Add as bookmark

Facilitating Positive Changes

by Mary Martin(more info)

listed in immune function, originally published in issue 104 - October 2004

The body is a harpsichord, and when its strings are too relaxed, or too tense, the man is sick. The Aquarian Gospel.

Many personal factors contribute to our level of health or illness – including psychological and physical aspects. Body and mind are inextricably linked. Environmental and lifestyle factors often take their toll on health. About a third of our lives is spent at work – poor working conditions adversely affect health. A holistic perspective takes all these factors into account. Stresses and strains usually manifest on a subtle level at first – tension headaches, fatigue, muscular aches, disturbed sleep etc. Without preventative action such symptoms lower immunity and lead to long-term problems.

Psychological Factors

The average GP has no time to talk patients through their problems and get to the underlying cause. They seldom acknowledge the significance of the mind/body relationship to health. Studies in psychoneuroimmunology have demonstrated that psychological factors can adversely affect immune function. Expressing their anxieties with a competent and understanding practitioner is therefore liable to boost patients' immunity. There is an underlying emotional element in most cases.

Involving patients in their own healing process increases self-confidence and provides greater choice. It also plays a significant role in preventative healthcare because beneficial changes made within treatments need maintaining.

### LIST OF TASKS:
1. In the article on facilitating positive changes, about how much of our lives is spent at work?
2. Repeat word for word the passage of the article on facilitating positive changes that begins at the words "The average GP" and stops after "in most cases.".

### SOURCE DATA:
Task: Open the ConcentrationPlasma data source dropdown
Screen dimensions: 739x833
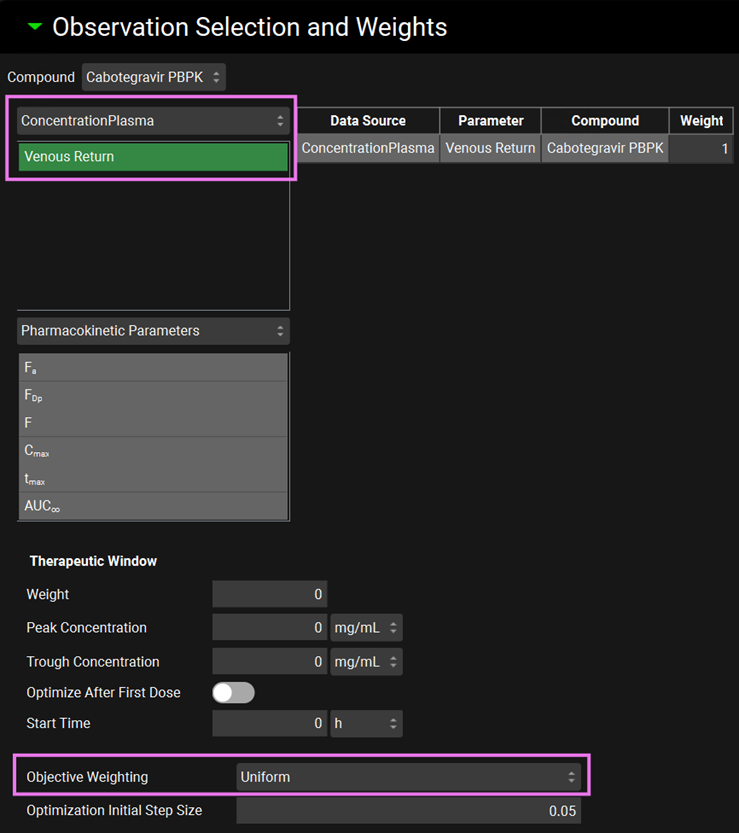Action: (153, 121)
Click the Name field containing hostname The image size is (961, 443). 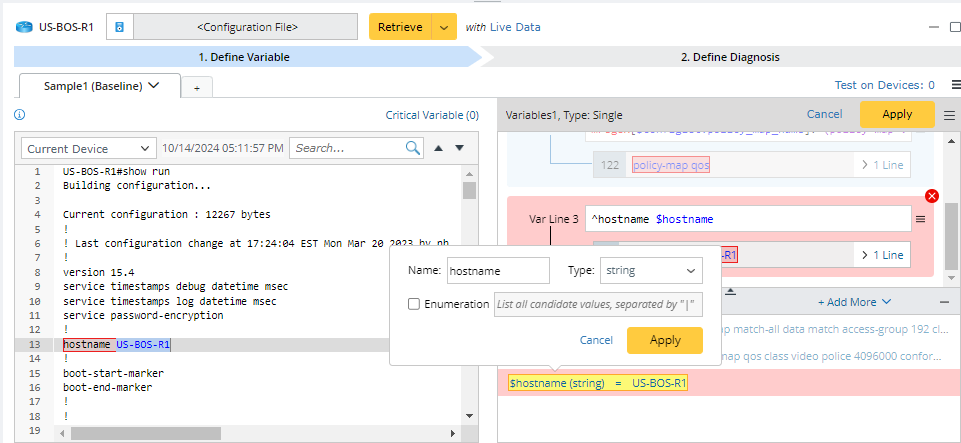497,270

### EXERCISE RESPONSES:
1. About a third.

2.
The average GP has no time to talk patients through their problems and get to the underlying cause. They seldom acknowledge the significance of the mind/body relationship to health. Studies in psychoneuroimmunology have demonstrated that psychological factors can adversely affect immune function. Expressing their anxieties with a competent and understanding practitioner is therefore liable to boost patients' immunity. There is an underlying emotional element in most cases.